Li Tian, a craftsman who lived in the Tang Dynasty in southern Liuyang was credited with the invention of firecrackers. It was said that he mixed charcoal, sulfur and saltpeter, compressed the mixture in an enclosure (a bamboo tube) and the mixture exploded when it was burned. Because of Li Tian's invention, Liuyang became synonymous with fireworks and is commonly known as “the hometown for firecrackers and fireworks. “Liuyang Fireworks” branded products are widely recognized in China.

Although many towns throughout the world have a close association with fireworks there is none with a greater claim to their title 'City of Fireworks' than Liuyang. Situated in the Hunan province of China, Liuyang has a greater concentration of fireworks manufacturers than anywhere else in the world. If you have ever wondered where your fireworks come from, the answer is probably: Liuyang.
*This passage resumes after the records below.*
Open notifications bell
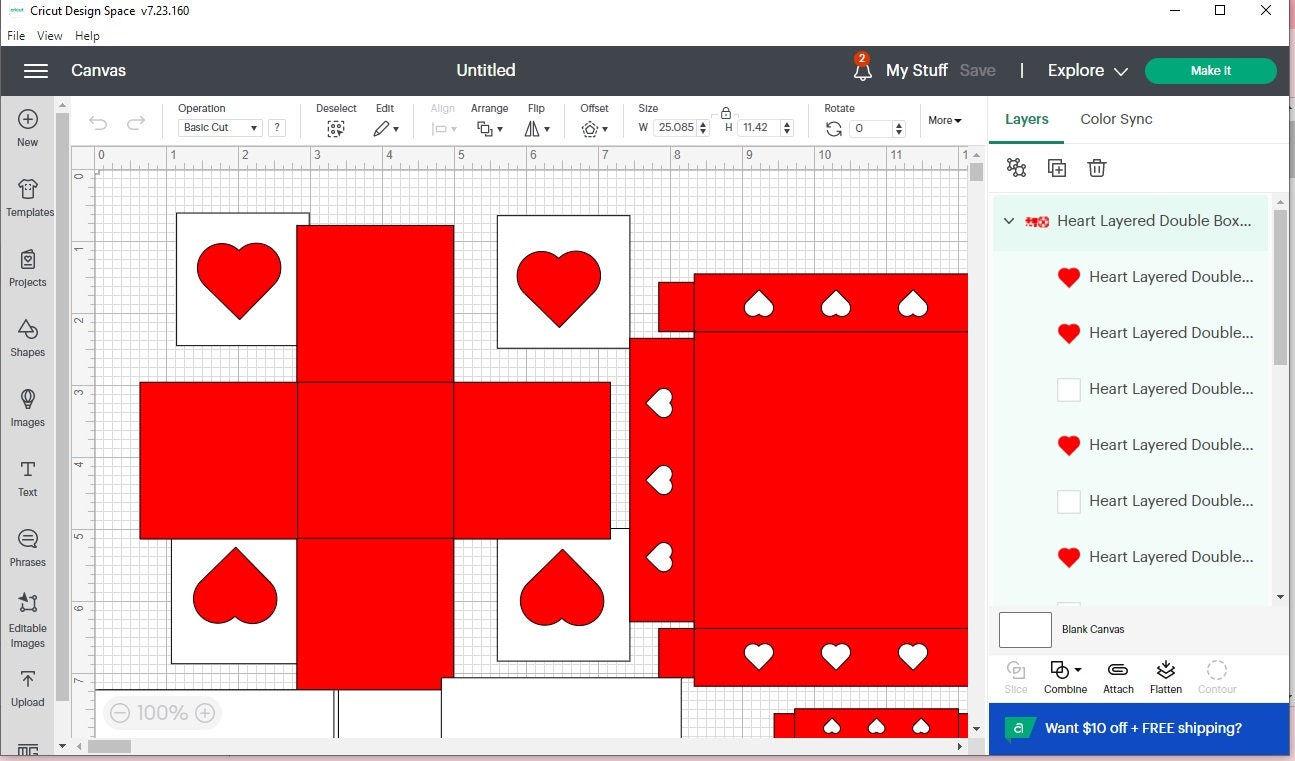Viewport: 1295px width, 761px height. (x=862, y=70)
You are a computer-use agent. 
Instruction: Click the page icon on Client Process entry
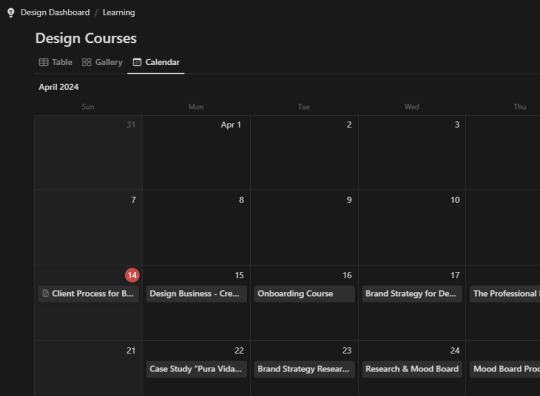click(x=45, y=293)
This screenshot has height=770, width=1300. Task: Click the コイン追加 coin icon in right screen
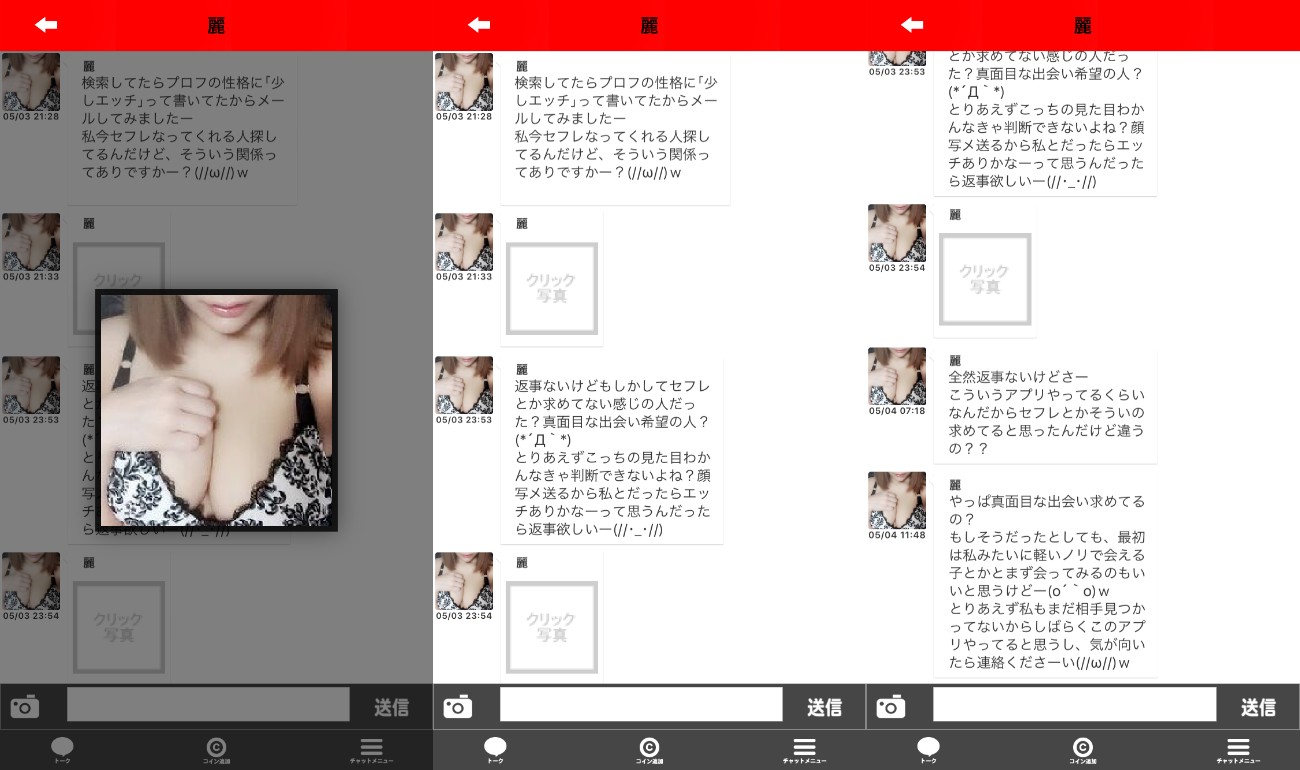point(1082,749)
Nestled in the mountains of Hunan province, fireworks advertising is everywhere throughout the city.

It is the nature of fireworks making that the different processes are spread far apart - a precaution against a chain reaction should there be a single accident. For this reason, you can wander far and wide in and around Liuyang and it appears that everywhere you look there is something happening which involves the creation of fireworks.

"If you stand anywhere in Liuyang at night and look in any direction, there will be fireworks going off. Everywhere. In town, out of town, everywhere you look. In all directions.That also means that everybody else who is buying fireworks will be there, too. People who are buying fireworks from everywhere else in the world. So, at any given breakfast, you'll be sitting down with Brits, Germans, Dutch, Ozzie's, Turks, and Russians-all there for the same reason".

Exactly how long fireworks have been made in Liuyang is the subject of some debate. Since fireworks are generally thought to have originated in China anyway, it is unlikely that there was any definitive point of origin.

It is probable though that the history of fireworks production in Liuyang spans more than 1300 years. "Industries in China", published in 1935, recorded that "the earliest fireworks came into being in the Tang Dynasty (618-907), and Chinese fireworks manufacturing began to flourish during the Song Dynasty; its birthplace is in Liuyang".

During the Yongzheng reign of the Qing Dynasty (1644–1911), Liuyang fireworks became an article of tribute to the royal families which gave an added impetus to the developing trade. Fireworks workshops boomed, until more than nine out of ten households were engaged in the trade. Fireworks began to be exported to more than 20 countries and regions.